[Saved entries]
>>>>>
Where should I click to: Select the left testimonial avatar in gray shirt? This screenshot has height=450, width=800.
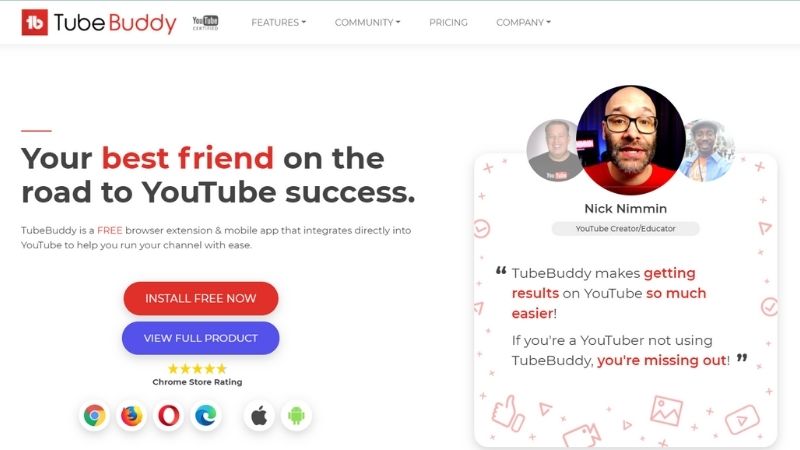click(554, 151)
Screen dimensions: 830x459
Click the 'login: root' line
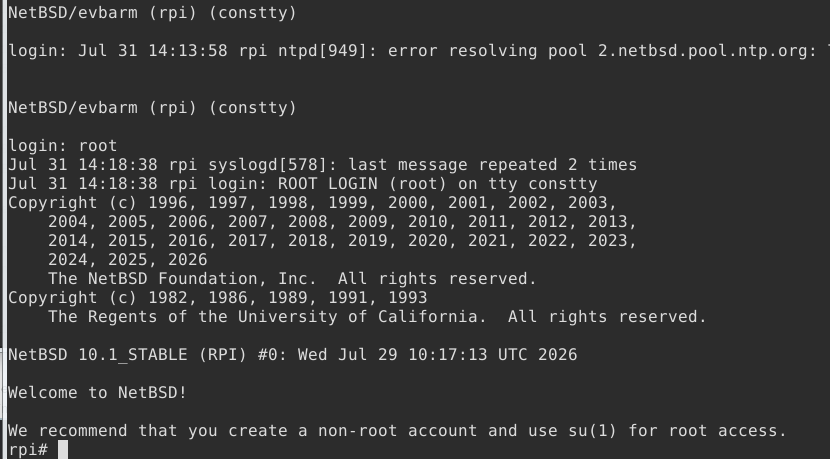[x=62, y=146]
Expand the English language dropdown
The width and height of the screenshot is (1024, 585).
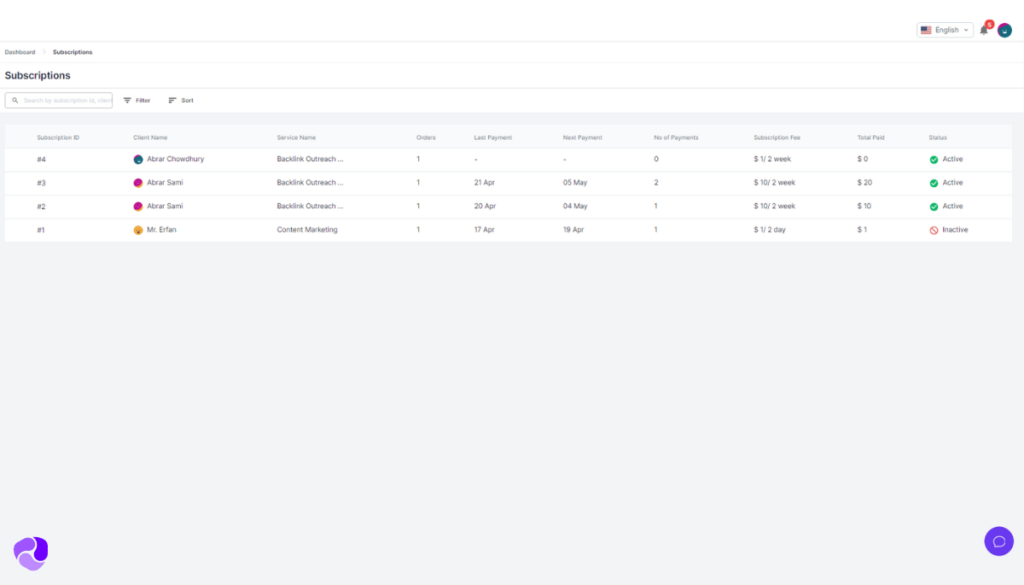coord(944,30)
<<<<<
Required action:
Please give the entries again word for word, without any pictures.

Result below:
Where should I click to: Select the left testimonial avatar in gray shirt? This screenshot has height=450, width=800.
click(554, 151)
Screen dimensions: 830x459
Click the 'login: root' line
[x=62, y=146]
Expand the English language dropdown
The width and height of the screenshot is (1024, 585).
coord(944,30)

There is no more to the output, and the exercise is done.